§ **QUOTED PASSAGE**
If by same byzantine adversaries you are referring to the same attacks, then no, because the attack space is different. In FedAVG, the byzantine clients operate over the parameter space, while in FedDistill, they operate over the probability simplex of predictions. For example, the gaussian distribution is defined over the real numbers, yet for FedDistill, byzantine clients are constrained to the probability simplex. One could consider some other distribution defined over the simplex such as the uniform or the Dirichlet distribution, but the random label flip will almost surely be stronger as the predictions always lie on the extreme points of the probability simplex, maximizing the amplitude of the attack.
In Section 4 the byzantine resilience of FedDistill, it seems that the authors consider the full-batch gradient only. However, stochastic gradients are the ones that the machine learning community uses in practice. How will the choice of stochastic gradients affect the problem?
Thank you for pointing this out. The analysis can easily be extended to stochastic gradients. We will add it in the final version of the paper.
In Section 4, the authors claim that previous work on byzantine FedDistill focuses mostly on basic label-flipping attacks. Is it possible to consider another classic data poisoning attack: data injection?
In FedDistill, the only way the clients can impact the server is via their predictions on the public dataset. We assume that they cannot modify the public dataset itself. Since the dataset has to be publicly available it seems unrealistic for a byzantine client to be able to modify it. Is that what you refer to with "data injection", adding new samples?
In Section 5, is the loss minimization attack a plug-in attack on top of the original data poisoning attack at each Byzantine client?
No, all attacks we consider consist of choosing the byzantine clients predictions in a certain way. As such, one has to decide which attack to choose. We are not sure what you mean by the "original data poisoning attack".

§ **PROVIDED MATERIAL**
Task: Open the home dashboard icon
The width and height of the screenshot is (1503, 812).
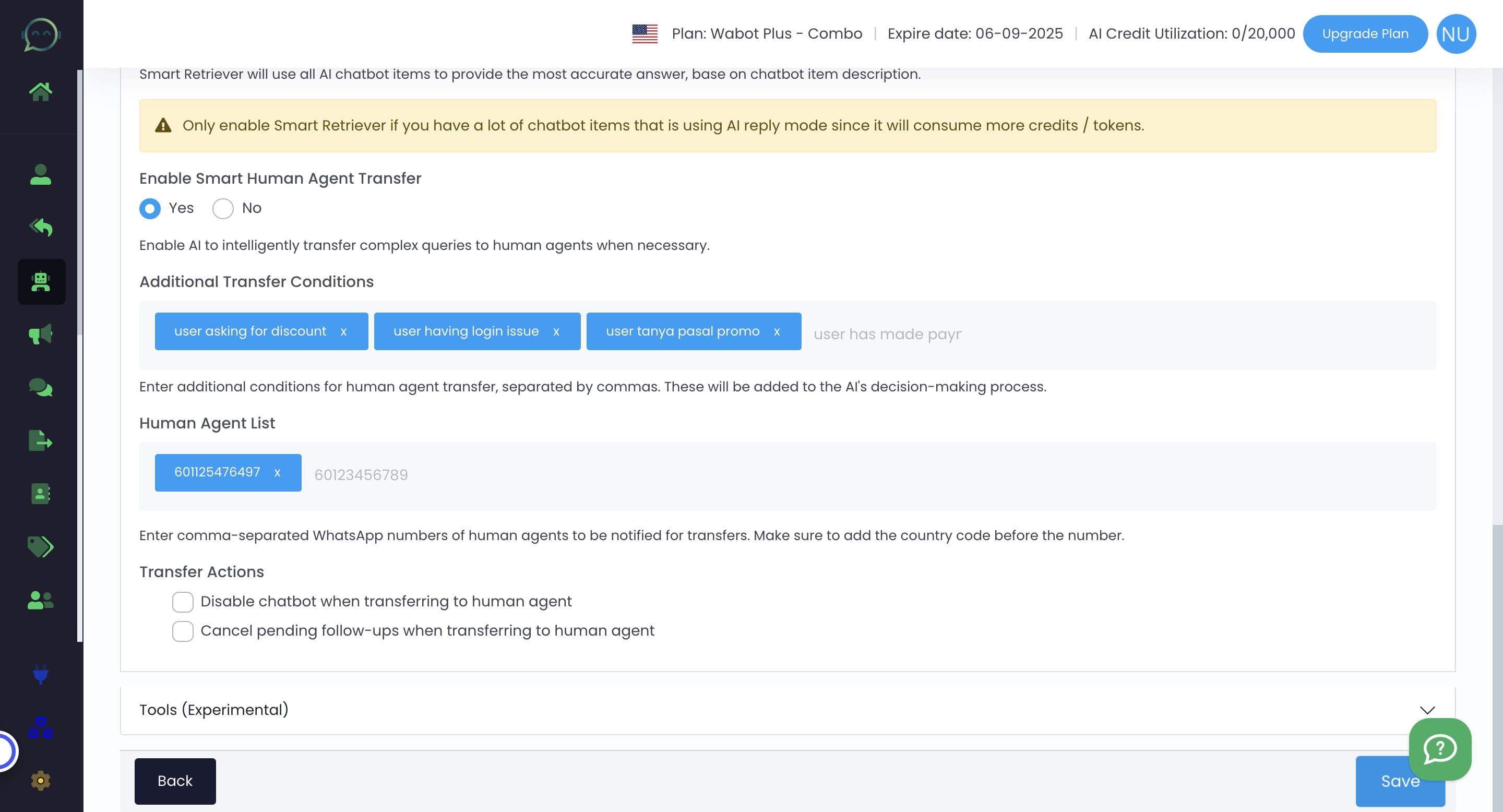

§ **TASK BRIEF**
According to the FedDistill discussion, what space do byzantine clients operate over in FedDistill? The lines have nothing to do with the FedDistill discussion.

§ **SOLUTION BELOW**
The probability simplex of predictions.